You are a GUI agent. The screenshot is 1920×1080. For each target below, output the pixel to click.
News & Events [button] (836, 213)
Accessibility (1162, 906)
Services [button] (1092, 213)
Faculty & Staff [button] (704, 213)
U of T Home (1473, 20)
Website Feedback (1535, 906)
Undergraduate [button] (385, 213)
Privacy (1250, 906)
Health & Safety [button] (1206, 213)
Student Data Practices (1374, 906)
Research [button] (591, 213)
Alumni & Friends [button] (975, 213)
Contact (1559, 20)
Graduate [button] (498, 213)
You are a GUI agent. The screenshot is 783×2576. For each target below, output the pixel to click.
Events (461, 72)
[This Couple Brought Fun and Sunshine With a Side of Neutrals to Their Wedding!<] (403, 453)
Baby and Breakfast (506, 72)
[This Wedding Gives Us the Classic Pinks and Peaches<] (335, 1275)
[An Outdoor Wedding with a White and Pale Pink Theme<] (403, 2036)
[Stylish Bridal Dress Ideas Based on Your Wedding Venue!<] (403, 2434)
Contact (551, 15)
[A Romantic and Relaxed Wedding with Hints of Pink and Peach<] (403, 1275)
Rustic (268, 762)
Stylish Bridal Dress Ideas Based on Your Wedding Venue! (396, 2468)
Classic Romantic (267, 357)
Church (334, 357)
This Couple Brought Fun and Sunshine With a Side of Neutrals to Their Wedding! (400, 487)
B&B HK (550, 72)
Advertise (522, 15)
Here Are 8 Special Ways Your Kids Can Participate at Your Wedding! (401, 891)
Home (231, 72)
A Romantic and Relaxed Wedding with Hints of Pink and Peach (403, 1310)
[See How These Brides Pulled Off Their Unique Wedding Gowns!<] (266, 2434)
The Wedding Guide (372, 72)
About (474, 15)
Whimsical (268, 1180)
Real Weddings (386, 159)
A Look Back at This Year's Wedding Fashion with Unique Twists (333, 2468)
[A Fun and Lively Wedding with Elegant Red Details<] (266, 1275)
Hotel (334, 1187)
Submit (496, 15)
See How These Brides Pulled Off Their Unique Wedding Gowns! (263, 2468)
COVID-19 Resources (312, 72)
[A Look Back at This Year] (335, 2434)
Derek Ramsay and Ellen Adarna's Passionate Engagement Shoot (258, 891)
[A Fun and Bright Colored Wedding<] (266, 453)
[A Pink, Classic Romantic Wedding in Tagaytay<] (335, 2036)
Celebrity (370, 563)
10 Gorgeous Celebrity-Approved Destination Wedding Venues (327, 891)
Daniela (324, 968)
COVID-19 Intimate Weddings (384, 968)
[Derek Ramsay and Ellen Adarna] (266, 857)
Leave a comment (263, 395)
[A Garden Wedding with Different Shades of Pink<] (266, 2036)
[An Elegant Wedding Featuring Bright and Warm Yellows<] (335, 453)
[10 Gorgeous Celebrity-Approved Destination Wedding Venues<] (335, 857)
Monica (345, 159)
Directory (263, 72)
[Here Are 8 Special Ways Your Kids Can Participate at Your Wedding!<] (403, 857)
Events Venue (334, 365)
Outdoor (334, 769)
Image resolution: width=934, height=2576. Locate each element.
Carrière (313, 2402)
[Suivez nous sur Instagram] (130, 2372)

################

### Action item
Copy verbatim, from the listing above, each line from the one containing "Church (334, 357)" down to the one containing "Daniela (324, 968)", inclusive.

### Exercise response
Church (334, 357)
This Couple Brought Fun and Sunshine With a Side of Neutrals to Their Wedding! (400, 487)
B&B HK (550, 72)
Advertise (522, 15)
Here Are 8 Special Ways Your Kids Can Participate at Your Wedding! (401, 891)
Home (231, 72)
A Romantic and Relaxed Wedding with Hints of Pink and Peach (403, 1310)
[See How These Brides Pulled Off Their Unique Wedding Gowns!<] (266, 2434)
The Wedding Guide (372, 72)
About (474, 15)
Whimsical (268, 1180)
Real Weddings (386, 159)
A Look Back at This Year's Wedding Fashion with Unique Twists (333, 2468)
[A Fun and Lively Wedding with Elegant Red Details<] (266, 1275)
Hotel (334, 1187)
Submit (496, 15)
See How These Brides Pulled Off Their Unique Wedding Gowns! (263, 2468)
COVID-19 Resources (312, 72)
[A Look Back at This Year] (335, 2434)
Derek Ramsay and Ellen Adarna's Passionate Engagement Shoot (258, 891)
[A Fun and Bright Colored Wedding<] (266, 453)
[A Pink, Classic Romantic Wedding in Tagaytay<] (335, 2036)
Celebrity (370, 563)
10 Gorgeous Celebrity-Approved Destination Wedding Venues (327, 891)
Daniela (324, 968)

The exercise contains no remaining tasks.